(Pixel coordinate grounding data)
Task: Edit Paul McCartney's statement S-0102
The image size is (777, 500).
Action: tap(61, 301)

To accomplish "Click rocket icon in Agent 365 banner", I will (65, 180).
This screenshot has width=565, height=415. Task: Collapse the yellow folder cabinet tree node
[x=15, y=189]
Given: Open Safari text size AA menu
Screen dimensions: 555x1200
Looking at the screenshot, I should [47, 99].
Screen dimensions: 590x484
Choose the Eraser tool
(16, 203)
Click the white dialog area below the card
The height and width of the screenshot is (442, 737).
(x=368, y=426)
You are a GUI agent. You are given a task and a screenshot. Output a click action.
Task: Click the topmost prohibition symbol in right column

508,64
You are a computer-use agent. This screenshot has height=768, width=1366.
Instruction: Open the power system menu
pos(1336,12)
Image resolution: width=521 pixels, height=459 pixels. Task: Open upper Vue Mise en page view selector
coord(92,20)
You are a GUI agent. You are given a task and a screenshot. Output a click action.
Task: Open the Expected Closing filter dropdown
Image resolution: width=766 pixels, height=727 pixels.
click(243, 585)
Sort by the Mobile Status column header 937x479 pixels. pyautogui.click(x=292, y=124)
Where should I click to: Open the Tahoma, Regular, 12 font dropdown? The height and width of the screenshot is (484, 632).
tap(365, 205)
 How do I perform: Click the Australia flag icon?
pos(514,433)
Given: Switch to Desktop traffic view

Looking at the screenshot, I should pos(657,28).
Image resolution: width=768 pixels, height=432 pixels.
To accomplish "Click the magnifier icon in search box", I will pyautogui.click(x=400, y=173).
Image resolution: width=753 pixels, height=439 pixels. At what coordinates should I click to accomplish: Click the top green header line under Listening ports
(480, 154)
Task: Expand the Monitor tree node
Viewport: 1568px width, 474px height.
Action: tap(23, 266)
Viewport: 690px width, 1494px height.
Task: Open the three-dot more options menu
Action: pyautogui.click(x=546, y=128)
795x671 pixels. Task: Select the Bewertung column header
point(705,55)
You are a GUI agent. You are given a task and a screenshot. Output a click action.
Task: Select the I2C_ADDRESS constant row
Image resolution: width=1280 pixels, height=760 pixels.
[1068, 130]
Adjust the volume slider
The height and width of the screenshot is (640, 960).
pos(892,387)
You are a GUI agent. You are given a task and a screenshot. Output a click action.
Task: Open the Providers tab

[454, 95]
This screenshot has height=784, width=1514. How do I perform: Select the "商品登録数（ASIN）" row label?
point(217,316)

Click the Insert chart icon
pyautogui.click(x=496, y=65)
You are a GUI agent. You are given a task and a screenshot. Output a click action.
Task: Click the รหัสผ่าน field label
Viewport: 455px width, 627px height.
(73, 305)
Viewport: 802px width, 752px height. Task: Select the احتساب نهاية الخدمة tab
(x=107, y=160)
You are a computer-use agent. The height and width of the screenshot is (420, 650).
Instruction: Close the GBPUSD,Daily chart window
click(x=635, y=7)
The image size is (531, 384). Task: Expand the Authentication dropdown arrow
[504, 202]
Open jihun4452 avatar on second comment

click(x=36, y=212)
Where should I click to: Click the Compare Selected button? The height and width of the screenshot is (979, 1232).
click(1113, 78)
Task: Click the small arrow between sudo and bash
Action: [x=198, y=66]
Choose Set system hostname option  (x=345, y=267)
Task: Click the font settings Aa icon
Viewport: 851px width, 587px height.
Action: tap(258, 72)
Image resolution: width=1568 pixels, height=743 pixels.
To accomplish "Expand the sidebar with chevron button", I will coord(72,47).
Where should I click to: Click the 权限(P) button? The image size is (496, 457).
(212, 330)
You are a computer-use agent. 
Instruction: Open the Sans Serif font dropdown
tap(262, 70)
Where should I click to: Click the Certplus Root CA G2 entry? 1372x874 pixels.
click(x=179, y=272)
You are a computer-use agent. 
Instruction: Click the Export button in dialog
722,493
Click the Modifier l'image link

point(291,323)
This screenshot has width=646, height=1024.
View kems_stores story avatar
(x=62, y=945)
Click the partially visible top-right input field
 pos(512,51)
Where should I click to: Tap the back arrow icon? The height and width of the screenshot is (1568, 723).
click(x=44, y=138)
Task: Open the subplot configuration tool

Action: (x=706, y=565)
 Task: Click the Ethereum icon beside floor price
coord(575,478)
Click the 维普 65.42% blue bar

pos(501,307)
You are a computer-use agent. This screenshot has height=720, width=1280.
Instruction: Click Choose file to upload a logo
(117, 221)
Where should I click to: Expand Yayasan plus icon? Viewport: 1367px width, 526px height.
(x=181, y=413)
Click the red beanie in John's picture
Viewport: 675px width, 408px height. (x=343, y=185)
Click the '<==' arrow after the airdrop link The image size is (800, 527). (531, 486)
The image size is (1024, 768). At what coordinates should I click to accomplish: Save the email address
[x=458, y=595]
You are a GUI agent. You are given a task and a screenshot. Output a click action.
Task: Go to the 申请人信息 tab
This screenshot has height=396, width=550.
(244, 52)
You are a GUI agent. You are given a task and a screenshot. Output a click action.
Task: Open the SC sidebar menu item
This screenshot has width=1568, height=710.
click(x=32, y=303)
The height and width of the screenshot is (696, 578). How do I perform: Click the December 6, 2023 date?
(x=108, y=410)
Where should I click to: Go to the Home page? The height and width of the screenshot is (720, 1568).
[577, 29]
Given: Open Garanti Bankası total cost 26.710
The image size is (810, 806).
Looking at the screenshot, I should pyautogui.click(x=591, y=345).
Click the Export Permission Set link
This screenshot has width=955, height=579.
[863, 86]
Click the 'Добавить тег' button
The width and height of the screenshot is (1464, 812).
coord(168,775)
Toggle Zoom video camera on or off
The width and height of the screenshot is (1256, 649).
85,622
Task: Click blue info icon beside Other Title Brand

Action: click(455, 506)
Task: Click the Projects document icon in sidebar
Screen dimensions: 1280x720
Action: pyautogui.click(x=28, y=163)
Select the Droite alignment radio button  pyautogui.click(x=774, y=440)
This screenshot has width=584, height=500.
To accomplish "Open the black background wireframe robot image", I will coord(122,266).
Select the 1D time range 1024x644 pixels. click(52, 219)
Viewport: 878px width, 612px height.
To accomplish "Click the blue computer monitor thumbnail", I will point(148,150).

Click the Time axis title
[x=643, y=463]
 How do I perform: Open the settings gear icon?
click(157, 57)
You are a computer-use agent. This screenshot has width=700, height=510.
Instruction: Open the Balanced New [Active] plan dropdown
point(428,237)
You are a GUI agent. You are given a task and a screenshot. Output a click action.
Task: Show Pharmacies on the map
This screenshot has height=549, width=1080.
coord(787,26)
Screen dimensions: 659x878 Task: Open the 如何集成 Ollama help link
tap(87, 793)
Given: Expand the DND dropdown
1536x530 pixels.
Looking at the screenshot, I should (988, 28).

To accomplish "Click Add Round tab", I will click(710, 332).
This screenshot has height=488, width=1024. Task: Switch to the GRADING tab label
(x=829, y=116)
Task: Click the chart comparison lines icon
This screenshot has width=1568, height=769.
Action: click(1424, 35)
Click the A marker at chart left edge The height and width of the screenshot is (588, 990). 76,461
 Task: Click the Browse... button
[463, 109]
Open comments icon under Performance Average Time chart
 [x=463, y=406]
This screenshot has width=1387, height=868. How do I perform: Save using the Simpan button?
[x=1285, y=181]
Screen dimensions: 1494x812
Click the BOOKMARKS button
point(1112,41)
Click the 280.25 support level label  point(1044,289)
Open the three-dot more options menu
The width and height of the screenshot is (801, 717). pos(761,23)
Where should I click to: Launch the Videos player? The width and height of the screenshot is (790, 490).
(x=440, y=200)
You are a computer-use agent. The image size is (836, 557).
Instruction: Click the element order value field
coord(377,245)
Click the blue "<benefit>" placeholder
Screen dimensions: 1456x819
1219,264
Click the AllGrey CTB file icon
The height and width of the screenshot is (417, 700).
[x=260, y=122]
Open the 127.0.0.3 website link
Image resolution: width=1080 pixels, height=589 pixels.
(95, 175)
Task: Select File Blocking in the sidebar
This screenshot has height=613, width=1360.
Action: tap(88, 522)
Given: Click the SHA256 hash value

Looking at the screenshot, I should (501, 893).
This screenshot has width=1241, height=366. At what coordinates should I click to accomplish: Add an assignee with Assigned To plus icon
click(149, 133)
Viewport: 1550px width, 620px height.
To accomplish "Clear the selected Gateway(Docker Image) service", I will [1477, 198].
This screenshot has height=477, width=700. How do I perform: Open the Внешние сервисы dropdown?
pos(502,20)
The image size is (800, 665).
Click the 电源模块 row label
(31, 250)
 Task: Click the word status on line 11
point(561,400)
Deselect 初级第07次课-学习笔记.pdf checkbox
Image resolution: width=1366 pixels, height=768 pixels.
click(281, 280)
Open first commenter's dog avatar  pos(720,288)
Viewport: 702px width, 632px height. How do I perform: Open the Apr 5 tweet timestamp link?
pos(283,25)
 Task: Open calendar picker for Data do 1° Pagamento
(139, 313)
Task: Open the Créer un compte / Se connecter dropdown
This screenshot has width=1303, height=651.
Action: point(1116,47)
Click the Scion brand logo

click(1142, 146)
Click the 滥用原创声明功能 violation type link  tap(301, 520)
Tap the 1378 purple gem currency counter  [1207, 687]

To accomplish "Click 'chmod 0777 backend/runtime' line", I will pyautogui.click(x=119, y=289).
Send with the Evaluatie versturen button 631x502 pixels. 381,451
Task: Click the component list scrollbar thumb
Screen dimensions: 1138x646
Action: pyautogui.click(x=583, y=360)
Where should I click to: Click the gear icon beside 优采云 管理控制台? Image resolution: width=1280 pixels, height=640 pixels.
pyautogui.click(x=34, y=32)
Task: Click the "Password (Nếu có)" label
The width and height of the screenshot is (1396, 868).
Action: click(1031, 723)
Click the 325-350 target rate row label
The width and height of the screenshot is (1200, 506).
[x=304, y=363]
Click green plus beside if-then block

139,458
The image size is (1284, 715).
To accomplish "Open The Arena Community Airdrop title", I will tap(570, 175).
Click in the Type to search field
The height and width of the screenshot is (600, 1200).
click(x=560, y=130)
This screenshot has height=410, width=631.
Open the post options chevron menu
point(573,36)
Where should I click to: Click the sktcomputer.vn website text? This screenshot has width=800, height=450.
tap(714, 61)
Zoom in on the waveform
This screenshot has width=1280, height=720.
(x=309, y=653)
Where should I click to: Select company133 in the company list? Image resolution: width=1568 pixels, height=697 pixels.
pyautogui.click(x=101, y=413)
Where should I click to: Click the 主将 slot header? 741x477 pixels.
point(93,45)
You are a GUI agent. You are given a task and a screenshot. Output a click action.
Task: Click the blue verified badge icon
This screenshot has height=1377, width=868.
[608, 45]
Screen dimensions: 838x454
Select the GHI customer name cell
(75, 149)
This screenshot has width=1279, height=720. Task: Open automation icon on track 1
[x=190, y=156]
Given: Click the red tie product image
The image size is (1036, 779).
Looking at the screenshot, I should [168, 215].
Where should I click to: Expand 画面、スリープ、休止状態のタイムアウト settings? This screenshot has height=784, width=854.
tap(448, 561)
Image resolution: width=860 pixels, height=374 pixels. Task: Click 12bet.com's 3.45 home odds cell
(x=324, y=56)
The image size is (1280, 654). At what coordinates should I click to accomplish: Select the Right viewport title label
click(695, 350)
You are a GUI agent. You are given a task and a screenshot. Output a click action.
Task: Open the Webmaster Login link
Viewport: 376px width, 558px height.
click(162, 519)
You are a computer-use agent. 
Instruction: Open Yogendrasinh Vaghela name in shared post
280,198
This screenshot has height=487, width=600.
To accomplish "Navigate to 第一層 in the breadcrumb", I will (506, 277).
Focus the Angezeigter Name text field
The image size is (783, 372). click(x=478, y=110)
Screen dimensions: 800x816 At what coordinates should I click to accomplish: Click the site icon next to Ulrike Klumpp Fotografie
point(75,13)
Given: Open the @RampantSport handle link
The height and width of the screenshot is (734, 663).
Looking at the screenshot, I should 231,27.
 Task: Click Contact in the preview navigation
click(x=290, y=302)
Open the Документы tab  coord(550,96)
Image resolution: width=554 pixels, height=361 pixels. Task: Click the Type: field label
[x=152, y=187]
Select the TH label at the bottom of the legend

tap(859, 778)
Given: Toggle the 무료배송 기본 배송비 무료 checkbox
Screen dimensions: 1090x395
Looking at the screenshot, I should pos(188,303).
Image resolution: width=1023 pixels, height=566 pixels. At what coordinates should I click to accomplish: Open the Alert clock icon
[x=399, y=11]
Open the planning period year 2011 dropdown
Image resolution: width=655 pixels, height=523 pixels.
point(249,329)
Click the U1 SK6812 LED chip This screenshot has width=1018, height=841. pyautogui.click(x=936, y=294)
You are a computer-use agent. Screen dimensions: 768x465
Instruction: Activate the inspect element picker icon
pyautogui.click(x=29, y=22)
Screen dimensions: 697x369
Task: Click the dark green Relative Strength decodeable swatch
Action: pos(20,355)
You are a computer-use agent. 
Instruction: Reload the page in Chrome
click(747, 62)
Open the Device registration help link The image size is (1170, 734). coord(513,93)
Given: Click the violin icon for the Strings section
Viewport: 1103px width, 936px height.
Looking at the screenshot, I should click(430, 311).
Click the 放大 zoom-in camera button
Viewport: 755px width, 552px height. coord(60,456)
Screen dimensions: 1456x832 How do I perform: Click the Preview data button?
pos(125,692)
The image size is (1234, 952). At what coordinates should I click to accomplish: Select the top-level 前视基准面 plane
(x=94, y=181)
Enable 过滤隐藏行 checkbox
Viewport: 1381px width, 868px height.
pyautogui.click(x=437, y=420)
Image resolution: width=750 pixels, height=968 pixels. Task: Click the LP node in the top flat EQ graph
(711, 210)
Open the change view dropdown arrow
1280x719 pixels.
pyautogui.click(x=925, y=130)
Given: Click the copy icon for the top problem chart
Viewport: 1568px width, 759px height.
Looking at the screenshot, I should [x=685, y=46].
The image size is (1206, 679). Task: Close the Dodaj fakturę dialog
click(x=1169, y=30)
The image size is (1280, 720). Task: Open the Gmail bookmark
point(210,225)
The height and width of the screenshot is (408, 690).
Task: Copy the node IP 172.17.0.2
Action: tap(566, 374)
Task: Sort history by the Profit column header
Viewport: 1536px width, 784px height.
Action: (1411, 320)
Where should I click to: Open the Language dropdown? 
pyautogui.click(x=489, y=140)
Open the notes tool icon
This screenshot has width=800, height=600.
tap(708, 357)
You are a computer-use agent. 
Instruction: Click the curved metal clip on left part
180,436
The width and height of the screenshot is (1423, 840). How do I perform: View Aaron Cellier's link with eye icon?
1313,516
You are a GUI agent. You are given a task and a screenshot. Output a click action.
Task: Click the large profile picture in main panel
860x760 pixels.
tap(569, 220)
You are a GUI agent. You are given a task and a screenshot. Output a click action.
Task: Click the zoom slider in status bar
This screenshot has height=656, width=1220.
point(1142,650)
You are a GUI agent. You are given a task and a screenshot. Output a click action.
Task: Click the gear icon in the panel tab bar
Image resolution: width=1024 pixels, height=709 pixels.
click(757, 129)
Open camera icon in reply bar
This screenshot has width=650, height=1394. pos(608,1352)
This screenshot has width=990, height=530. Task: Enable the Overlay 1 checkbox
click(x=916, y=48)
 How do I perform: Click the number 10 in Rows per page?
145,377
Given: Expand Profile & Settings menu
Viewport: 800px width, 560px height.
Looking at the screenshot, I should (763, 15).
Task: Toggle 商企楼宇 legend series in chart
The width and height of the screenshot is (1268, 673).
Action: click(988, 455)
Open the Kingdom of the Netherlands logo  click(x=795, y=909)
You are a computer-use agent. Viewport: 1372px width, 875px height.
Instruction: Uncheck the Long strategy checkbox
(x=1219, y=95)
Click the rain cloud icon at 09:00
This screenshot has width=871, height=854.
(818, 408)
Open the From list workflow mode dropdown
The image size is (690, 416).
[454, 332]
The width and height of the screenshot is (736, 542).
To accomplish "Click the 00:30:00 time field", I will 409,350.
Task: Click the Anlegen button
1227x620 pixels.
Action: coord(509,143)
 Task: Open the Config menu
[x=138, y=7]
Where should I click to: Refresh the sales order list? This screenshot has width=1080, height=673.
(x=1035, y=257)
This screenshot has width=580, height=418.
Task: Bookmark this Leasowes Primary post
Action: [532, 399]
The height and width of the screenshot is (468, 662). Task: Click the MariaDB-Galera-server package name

(WORK REQUEST): Search the records above for the string "Sort" and copy each line that holds it.

(WRITTEN ANSWER):
Sort by the Mobile Status column header 937x479 pixels. pyautogui.click(x=292, y=124)
Task: Sort history by the Profit column header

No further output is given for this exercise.